Néanmoins, voilà bientôt près d'un an que ces deux-là partagent le même toit. Dans ce grand appartement, Charles dispose d'une chambre privée et d'une salle de bains. Il peut même, s'il le souhaite, utiliser l'entrée de service pour une totale indépendance.
Une cohabitation bien organisée, qui permet à Philippe de B, de ne pas passer ses dîners et ses soirées seul. “J'ai toujours baigné dans ma famille, alors lorsque je me suis retrouvé seul, ça les a rassuré que quelqu'un vienne vivre avec moi” explique ce militaire de carrière, qui s'est reconverti ensuite dans les assurances.
Charles doit donc, en échange du gîte et du couvert, être présent pour les repas, tous les soirs de la semaine. “Ça peut parfois être contraignant de devoir bloquer ses soirées, mais j'aime bien cuisiner pour lui et puis cela nous permet de discuter un peu. C'est comme une deuxième famille”, confie Charles, en licence conception et fabrication des aliments à Paris.
Partager ses expériences
Ainsi, en un an, chacun s'est raconté peu à peu à l'autre. Une incursion dans un mode de vie d'un autre âge, pour l'un comme pour l'autre. “C'est une bonne expérience de vie” conclue Charles.
Pourtant, dans quelques semaines, le binôme va sans doute se séparer, Charles devant potentiellement continuer ses études dans une autre ville que la capitale. Un départ regretté par Philippe de B, avec toute la retenue qui le caractérise, “on s'attache aux personnes avec qui on est tout de même.”
“L'accueil d'étudiant chez des personnes âgées tend à se démocratiser, indique Catherine Garnier, de l'association Ensemble2générations, qui a organisé la rencontre entre Charles et Philippe de B. “Il répond à un triple besoin : rompre la solitude et l'isolement des personnes âgées, maintenir un lien intergénérationnel et offrir la possibilité de se loger à faible coût.”
Un immeuble multi générationnel
Le logement intergénérationnel n'implique pas forcément de partager son appartement avec une personne d'une autre génération.
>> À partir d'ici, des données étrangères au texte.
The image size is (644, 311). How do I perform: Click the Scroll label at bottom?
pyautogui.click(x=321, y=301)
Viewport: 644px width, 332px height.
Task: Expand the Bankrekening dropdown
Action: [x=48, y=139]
A Gonesse, dans le Val-d'Oise, il existe une résidence où cohabitent, au sein de la même structure, étudiants, familles avec enfant et personnes âgées.
Un autre moyen, plus libre, de faire cohabiter les différentes générations entre elles, lorsque l'on sait qu'à 80 ans, 55 % des femmes et 20 % des hommes vivent seuls.
Des logements aménagés en fonction des habitants
Ici donc, les logements, faisant tous partie de l'habitat social, sont aménagés en fonction de leurs destinataires. Ceux dédiés aux personnes âgées sont pourvus de douches à l'italienne et d'équipements spéciaux.
18 appartements sont réservés aux étudiants, 18 autres aux couples avec un enfant et les 18 derniers aux personnes âgées. Tous répartis aux différents étages, toujours dans une logique de mélange intergénérationnel.
En bas de l'immeuble, une salle est dédiée aux activités du centre communal action social (CCAS) de la ville, qui met sur pied différentes missions dédiées aux personnes âgées de la commune, un autre moyen de faire cohabiter les générations.
Une mixité appréciée par les locataires, à l'instar de Thomas Radenac “C'est très plaisant de pouvoir se retrouver dans la salle commune. On fait des soirées foot ou pizzas avec les étudiants et quelques personnes âgées se joignent même à nous.”
Les parties communes ont été pensées pour que chaque génération puissent se croiser et échanger. “Il n'y a qu'un ascenseur pour toute la résidence, et qui dessert à chaque étage un grand hall spécialement aménagé pour que les personnes puissent s'asseoir et discuter” indique Marielle Fritz.
“J'ai l'impression que l'envie d'habiter dans une résidence partagée fait que les gens sont, d'office, plus sympas. Les relations entre voisins sont très agréables ici.”
Le logement inter-générationnel est peut-être la clé pour retrouver à la fois du lien social et une cohabitation apaisée avec ses voisins.